Introduction. The high mortality rate in patients with lung cancer (LC) is due to the lack of highly sensitive diagnostic markers of this disease. Genetic and epigenetic alterations in tumor cells, for example, aberrant microRNA expression, can be proposed. It is known that extracellular/circulating microRNA of biological fluids, in complexes with proteins, or packaged in extracellular vesicles is of interest for the diagnosis of tumor diseases.Aim. To perform a comparative analysis of miRNA expression in plasma and plasma extracellular vesicles of LC patients and healthy donors. Based on the obtained results, to propose a diagnostic panel to identify patients with LC.Materials and methods. Blood plasma was obtained from blood samples of healthy donors and LC patients by sequential centrifugation.  Then, a fraction of extracellular vesicles (40–150 nm in size) was isolated from a part of the obtained plasma supernatant by the method of aggregation-precipitation with polyethylene glycol/blue dextran. MicroRNAs were isolated from both blood plasma fractions of patients and healthy donors using guanidine isothiocyanate and octanoic acid. Expression of 17 miRNAs most characteristic for the development of LC according to our and literature data in the above-mentioned blood plasma fractions was analyzed by stem-loop reverse transcription polymerase chain reaction.Results. 29 and 10 miRNA pairs were differentially expressed in plasma extracellular vesicles and plasma of lung cancer patients and donors.
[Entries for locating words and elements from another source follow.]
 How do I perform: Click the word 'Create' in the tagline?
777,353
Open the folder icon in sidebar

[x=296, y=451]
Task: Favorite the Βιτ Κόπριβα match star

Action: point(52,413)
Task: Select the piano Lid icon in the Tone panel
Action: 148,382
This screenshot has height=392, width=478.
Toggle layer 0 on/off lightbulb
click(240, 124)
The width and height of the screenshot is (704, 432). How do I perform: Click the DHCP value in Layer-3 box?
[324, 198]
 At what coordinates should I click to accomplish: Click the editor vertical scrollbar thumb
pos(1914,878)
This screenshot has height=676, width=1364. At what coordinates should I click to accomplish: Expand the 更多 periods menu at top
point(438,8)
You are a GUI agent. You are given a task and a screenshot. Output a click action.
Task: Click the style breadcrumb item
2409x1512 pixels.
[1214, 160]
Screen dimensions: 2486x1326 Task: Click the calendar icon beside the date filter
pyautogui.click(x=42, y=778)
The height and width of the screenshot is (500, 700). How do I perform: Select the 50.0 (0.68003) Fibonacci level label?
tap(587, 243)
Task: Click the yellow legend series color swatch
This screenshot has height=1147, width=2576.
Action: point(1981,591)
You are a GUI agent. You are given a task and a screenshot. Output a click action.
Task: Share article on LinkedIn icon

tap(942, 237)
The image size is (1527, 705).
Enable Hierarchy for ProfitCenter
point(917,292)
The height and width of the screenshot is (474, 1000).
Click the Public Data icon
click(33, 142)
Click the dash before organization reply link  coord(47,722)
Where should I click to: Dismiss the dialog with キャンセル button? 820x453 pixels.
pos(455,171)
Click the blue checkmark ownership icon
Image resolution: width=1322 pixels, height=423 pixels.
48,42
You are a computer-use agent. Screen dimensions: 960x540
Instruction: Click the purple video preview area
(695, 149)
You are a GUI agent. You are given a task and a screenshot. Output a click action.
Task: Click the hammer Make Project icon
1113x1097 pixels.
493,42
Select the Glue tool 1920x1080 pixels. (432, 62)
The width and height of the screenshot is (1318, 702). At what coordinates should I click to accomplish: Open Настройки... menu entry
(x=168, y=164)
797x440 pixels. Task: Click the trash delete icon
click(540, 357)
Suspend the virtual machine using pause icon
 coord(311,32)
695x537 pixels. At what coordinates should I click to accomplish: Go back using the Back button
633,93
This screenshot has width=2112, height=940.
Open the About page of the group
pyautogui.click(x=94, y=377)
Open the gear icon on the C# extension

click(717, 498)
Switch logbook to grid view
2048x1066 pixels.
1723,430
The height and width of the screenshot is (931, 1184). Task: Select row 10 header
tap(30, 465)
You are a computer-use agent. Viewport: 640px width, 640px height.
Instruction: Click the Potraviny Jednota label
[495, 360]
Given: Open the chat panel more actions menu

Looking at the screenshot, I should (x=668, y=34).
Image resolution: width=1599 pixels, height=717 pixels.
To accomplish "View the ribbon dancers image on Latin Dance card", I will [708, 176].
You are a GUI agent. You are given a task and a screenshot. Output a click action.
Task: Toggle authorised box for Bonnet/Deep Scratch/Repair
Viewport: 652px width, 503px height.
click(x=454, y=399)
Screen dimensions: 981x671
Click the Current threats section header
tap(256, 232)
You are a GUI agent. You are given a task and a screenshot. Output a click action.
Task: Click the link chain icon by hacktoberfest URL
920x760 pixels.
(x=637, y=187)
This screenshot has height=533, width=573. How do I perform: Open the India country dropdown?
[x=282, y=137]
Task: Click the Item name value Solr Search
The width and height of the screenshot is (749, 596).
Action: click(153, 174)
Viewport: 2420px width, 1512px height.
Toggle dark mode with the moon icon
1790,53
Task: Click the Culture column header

Thus, plasma extracellular vesicles are characterized by greater potential as a source for miRNA based lung cancer diagnostic panels in comparison with blood plasma. Diagnostic algorithm based on aberrant miRNA expression of 8 different miRNAs (miRNA-30e, -1, -125b, -133, -222, -374, -425, -660) composed in 6 pairs was designed. This algorithm allows to diagnose 100 % of patients with lung cancer stages II–IV.Conclusion. Extracellular plasma vesicles represent a promising source of diagnostically significant microRNAs compared to plasma microRNAs. For the diagnosis of patients with non-small cell lung cancer with 100 % sensitivity and specificity, a panel of 8 microRNAs (6 miRNA pairs) was proposed.